“I don’t want to leave my husband! I just want him to stop hurting me!” This is what a family friend shared over the holidays. A lot of people will hear a statement like this from a woman in an abusive marriage and think “Why doesn’t she just leave him?” But those that have been in an abusive relationship can understand what she is going through. The person that is now causing her so much pain wasn’t always that way. They were high school sweethearts and got married immediately after graduating high school. With over twenty years under their belts and three children together, leaving the marriage feels to her like the unthinkable.
When the life that you’ve built surrounds and anchors the lives of children, decisions are often complex and extremely consequential. Even in the best situation, the fabric of lives can be very fragile, and if abuse in any form is a part of the equation, that fabric is already unraveling. In the beginning, my friend didn’t tell anyone that her husband had started to say hurtful and demeaning things to her, even in front of their kids. The physical abuse started when the arguments became more frequent, and her husband started slapping her face when things got heated. Then, one evening he came home late, and when she said something about it, his anger became out of control. He wouldn’t stop hitting her and their oldest son jumped in to defend his mom.
Domestic violence and abuse is defined as violent or aggressive behavior within the home, typically involving the violent abuse of a spouse. But we know that it also happens in relationships between couples that are not married. Instances of abusive behavior is increasing among teens dating in high school and on college campuses as well. I recall a few instances of hearing about dorm-mates and other young women that were in abusive relationships when I was in college. I imagine there were many other cases of abuse where these women suffered in silence, too afraid to tell anyone about what was happening.
If it were as simple as just walking away, the instances of domestic violence and abuse would not be increasing at the rate it is. But we’re talking about patterns of behavior that are deeply rooted in both the victim and abuser, and when we’re stuck in patterns that are destructive to our souls, it is unquestionably a kind of bondage.
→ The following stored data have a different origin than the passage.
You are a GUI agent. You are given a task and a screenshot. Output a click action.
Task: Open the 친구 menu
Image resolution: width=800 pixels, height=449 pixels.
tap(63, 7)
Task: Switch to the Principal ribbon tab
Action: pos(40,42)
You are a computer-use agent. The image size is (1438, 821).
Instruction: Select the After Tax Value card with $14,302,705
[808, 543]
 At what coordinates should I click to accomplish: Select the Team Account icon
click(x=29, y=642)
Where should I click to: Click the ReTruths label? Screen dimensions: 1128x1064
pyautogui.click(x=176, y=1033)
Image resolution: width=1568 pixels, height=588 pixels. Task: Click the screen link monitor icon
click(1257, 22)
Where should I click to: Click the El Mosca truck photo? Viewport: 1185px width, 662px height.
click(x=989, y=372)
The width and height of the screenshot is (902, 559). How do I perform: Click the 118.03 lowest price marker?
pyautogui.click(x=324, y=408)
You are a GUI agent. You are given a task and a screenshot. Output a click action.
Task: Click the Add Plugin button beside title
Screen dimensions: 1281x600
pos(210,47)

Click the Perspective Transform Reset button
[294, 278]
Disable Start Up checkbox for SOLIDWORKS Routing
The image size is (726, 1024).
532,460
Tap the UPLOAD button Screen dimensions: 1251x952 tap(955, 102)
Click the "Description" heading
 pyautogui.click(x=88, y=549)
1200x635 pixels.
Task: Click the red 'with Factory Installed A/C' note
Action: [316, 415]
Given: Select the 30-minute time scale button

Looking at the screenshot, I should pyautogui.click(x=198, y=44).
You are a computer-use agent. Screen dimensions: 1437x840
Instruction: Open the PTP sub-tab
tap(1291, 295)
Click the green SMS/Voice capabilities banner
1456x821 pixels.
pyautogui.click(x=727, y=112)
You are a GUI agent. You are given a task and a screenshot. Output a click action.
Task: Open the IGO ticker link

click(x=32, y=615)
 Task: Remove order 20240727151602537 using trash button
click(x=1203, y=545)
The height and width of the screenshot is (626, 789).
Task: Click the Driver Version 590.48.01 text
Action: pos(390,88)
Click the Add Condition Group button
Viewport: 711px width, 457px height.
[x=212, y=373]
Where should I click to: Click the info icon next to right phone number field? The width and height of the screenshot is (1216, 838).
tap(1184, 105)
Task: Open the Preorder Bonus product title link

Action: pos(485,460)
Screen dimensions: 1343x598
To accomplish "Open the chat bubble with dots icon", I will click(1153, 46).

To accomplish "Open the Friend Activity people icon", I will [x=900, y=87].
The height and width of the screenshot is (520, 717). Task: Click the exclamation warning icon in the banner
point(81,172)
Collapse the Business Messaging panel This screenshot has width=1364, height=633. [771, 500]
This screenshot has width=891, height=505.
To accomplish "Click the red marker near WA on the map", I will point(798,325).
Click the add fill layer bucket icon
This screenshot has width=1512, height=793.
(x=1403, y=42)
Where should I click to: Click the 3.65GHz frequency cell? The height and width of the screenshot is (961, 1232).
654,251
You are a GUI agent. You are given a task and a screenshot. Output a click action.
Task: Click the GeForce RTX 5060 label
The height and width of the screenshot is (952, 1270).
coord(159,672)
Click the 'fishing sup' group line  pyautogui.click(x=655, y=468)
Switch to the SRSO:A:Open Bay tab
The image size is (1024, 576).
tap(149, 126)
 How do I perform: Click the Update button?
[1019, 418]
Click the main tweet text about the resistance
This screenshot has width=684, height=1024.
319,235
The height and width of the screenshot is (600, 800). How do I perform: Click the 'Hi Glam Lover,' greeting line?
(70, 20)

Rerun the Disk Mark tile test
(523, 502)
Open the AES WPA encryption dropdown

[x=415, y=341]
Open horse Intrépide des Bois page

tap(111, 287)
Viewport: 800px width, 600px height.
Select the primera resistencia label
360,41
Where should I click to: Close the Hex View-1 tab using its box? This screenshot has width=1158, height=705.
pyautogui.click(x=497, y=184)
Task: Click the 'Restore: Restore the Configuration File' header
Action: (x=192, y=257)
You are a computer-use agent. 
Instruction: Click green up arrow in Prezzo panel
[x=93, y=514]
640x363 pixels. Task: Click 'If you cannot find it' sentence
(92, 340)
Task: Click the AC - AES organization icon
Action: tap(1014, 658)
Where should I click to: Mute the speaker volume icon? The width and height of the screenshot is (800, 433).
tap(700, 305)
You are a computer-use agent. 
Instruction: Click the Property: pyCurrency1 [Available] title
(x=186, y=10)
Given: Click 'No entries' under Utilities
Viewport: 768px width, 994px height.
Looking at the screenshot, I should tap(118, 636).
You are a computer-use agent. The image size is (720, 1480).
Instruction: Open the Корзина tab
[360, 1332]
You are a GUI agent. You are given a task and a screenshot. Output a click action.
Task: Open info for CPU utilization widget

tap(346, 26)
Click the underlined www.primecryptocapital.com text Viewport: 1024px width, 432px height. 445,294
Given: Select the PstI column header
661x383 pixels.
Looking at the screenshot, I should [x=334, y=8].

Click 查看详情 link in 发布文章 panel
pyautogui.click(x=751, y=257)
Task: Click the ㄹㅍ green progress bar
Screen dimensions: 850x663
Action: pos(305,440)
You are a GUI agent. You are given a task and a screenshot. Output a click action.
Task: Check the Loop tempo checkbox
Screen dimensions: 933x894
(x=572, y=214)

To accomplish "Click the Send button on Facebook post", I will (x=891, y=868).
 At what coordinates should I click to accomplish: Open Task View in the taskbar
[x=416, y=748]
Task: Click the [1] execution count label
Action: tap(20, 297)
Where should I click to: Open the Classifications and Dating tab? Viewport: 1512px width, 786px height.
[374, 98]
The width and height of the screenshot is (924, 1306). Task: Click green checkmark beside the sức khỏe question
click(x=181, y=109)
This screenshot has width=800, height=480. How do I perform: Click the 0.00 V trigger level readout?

None of us have it all together, and when it comes to someone taking the power that God has given us or our giving it up to them so freely, we need the kind of internal strength and help that only the Lord can provide. All of us are broken inside in some way. We can’t fix ourselves. It is impossible for any of us to come to Jesus Christ as perfect human beings. It doesn’t work that way. He tells us in Matthew 11:28, “Come to me!” We are to come as we are, broken and all, because only Jesus Christ can do a work on the inside of us through his Spirit.
Galatians 5:1(MSG) tells us, “Christ has set us free to live a free life. So take your stand! Never again let anyone put a harness of slavery on you.” This is exactly what an abusive relationship is—it’s a harness of slavery, designed to steal our joy and power so that we feel hopeless and helpless. We don’t have to live that way, because Jesus Christ has set us free to live a free life. He will help us take a stand if we will give ourselves to him completely. A victim may be financially dependent on their abusive partner. Without money, or even a place to go, it can seem impossible for them to leave the relationship, but Jesus Christ said in Matthew 19:26 that with God all things are possible.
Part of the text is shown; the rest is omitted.